Winter Doldrums

Northwest Flower & Garden Festival
February 26 – March 1, 2020

As the days get ever shorter and grayer, I begin to hanker for Seattle’s Northwest Flower & Garden Festival. I can’t wait to see all the blooms and drink in the earthy smells at the Washington State Convention Center in February.

I am delighted to be a Seminar Speaker at the Festival again this year with a new topic: Great Understory Trees. On Friday, February 28, at 2:30pm in the Raineer Room, I will talk about my personal favorite small(ish) trees that are on the Great Plant Picks list; I will be followed by two other speakers on trees (risk assessments and large trees). Of course, I love small trees–they make perfect scaffolds for clematis! See, for example, C. ‘Etoile Violette’ below in a lilac tree in my Boston garden of several years ago!

Water Color Painting

Another way I am brightening these short dreary days is with using water color paints to replicate the colors of blossoms, leaves, cones, seed heads, or anything else in the garden that catches my eye. I learned to do this from Lorene Edwards Forkner, a well-known local horticulturist and speaker, who will explain this delightful way of learning about color at the Flower Show on Wednesday, February 26, at 3:30pm in the Hood Room. I’ll be there!

Below is my recent effort to find the colors of C. cirrhosa ‘Freckles,’ which has just started to brighten my winter with its blooms again. I look and look and look at whatever I’ve chosen to bring in from the garden to discover all the colors and then use my paints to replicate those colors as best I can.

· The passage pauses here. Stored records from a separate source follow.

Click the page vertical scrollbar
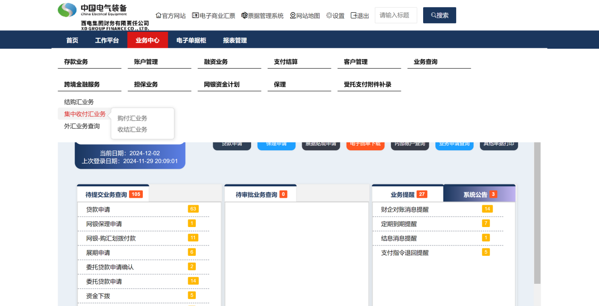Viewport: 599px width, 306px height. (537, 213)
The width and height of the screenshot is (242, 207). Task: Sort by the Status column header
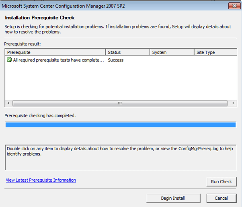[127, 52]
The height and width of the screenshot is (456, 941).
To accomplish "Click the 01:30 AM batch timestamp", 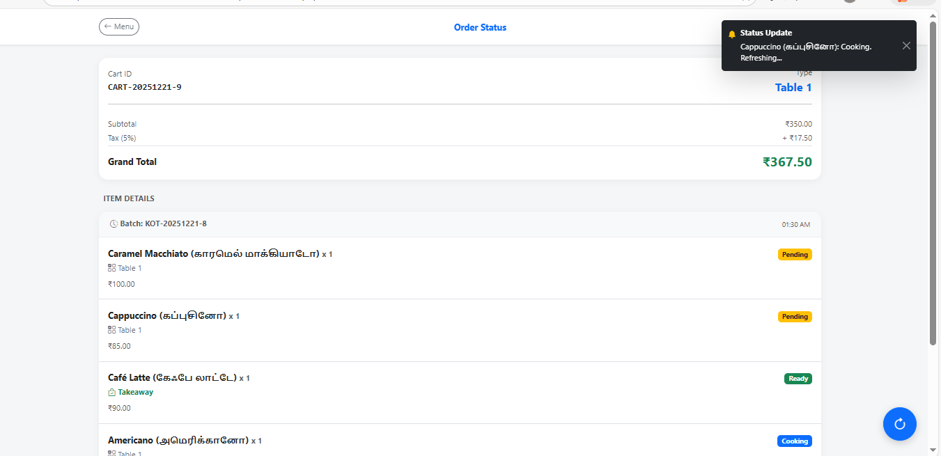I will 795,225.
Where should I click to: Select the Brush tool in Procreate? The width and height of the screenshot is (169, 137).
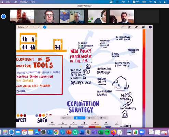122,27
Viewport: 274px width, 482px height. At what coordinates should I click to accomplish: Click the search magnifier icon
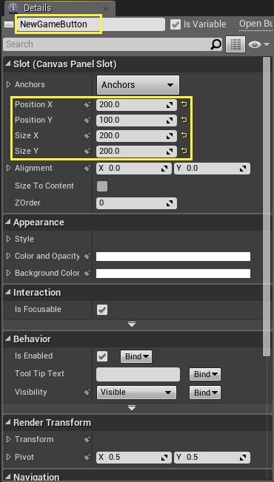(216, 44)
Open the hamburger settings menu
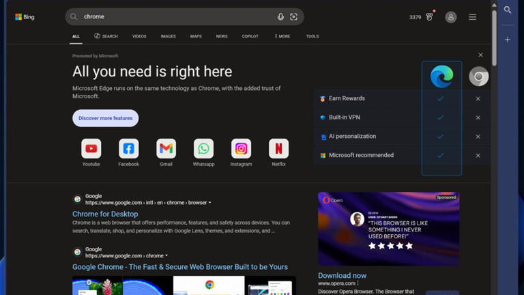524x295 pixels. tap(472, 17)
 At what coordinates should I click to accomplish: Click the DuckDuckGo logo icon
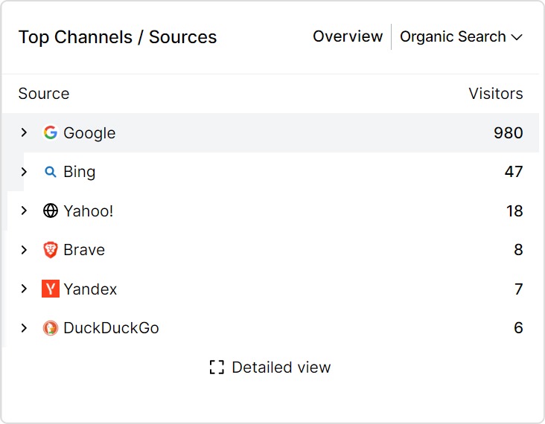pos(51,328)
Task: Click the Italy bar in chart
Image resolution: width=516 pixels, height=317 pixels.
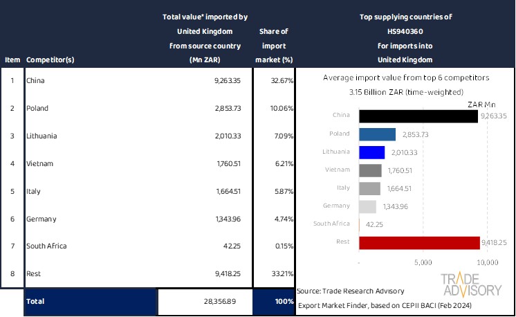Action: tap(370, 188)
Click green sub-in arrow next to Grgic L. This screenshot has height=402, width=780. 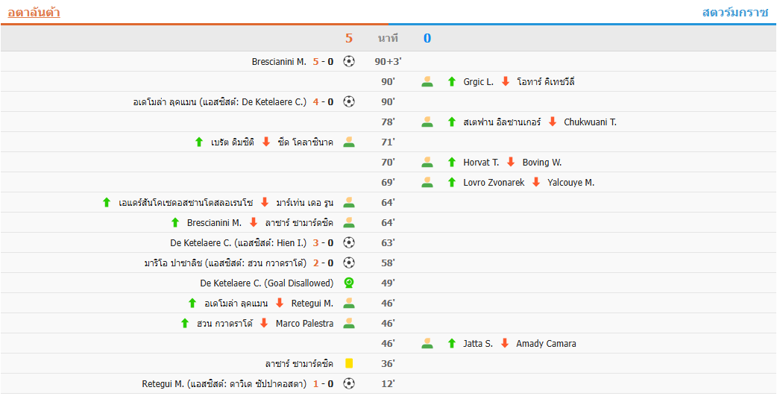[451, 82]
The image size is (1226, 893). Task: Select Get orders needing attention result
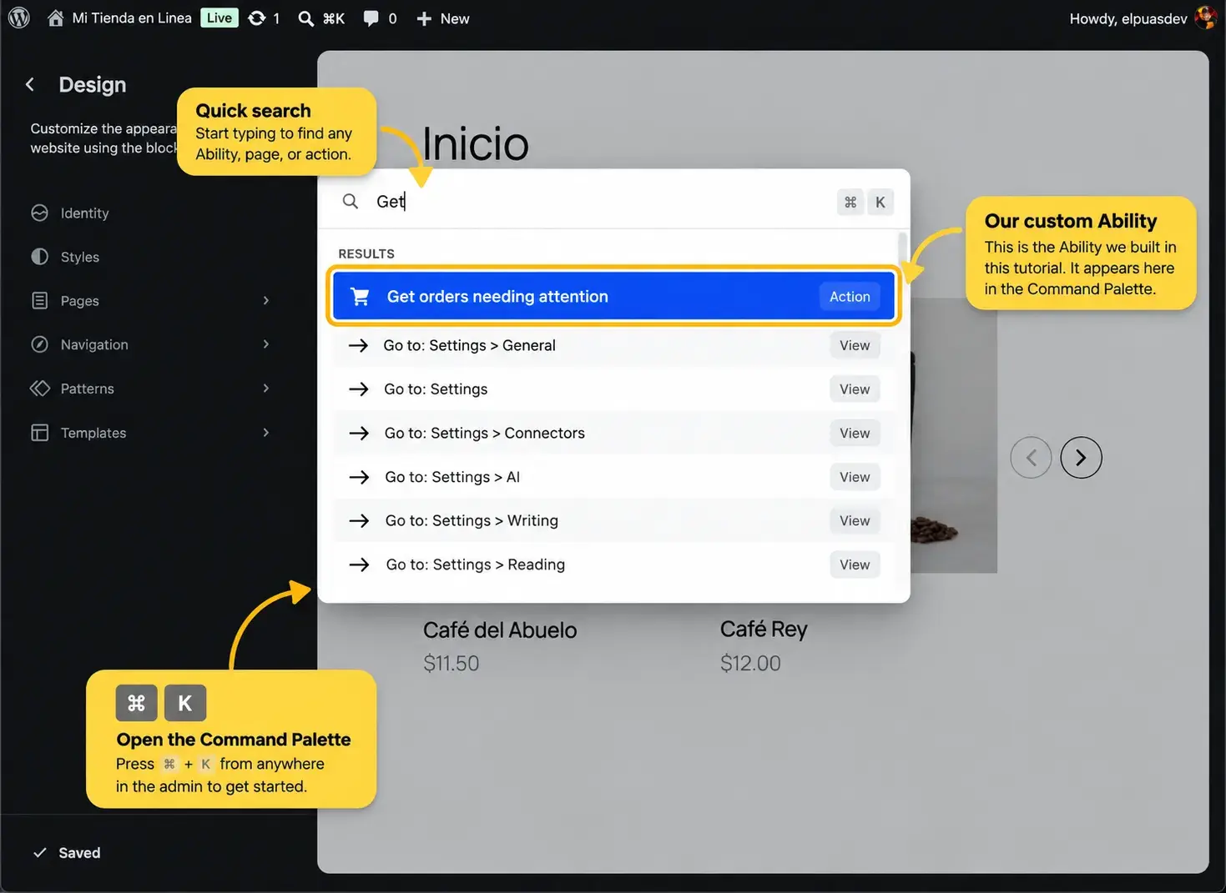point(613,296)
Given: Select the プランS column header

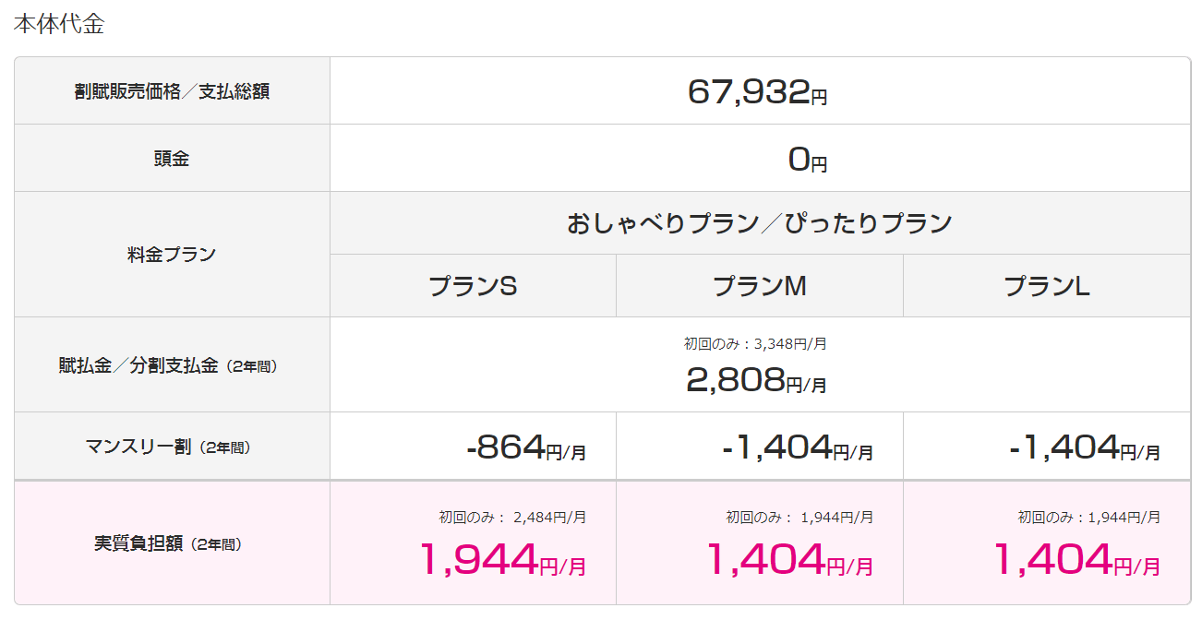Looking at the screenshot, I should 473,286.
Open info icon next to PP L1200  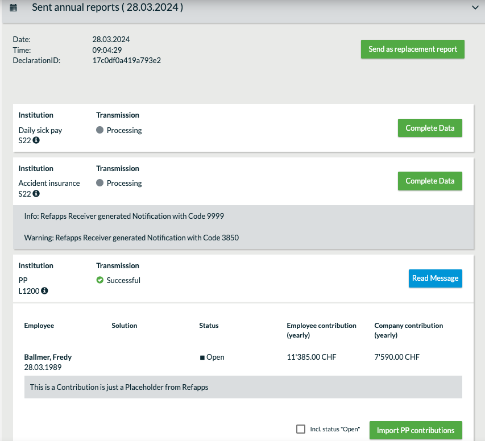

I do this as a daily practice that I find relaxing and rewarding as well as a great learning experience. If you would like to see more of my attempts, go to Instagram.com/lbwlss. As the season moves toward spring and more clematis begin to bloom, I will post my efforts at duplicating their colors here. I also plan to post more photos of clems–I promise!

The colors of Clematis cirrhosa ‘Freckles’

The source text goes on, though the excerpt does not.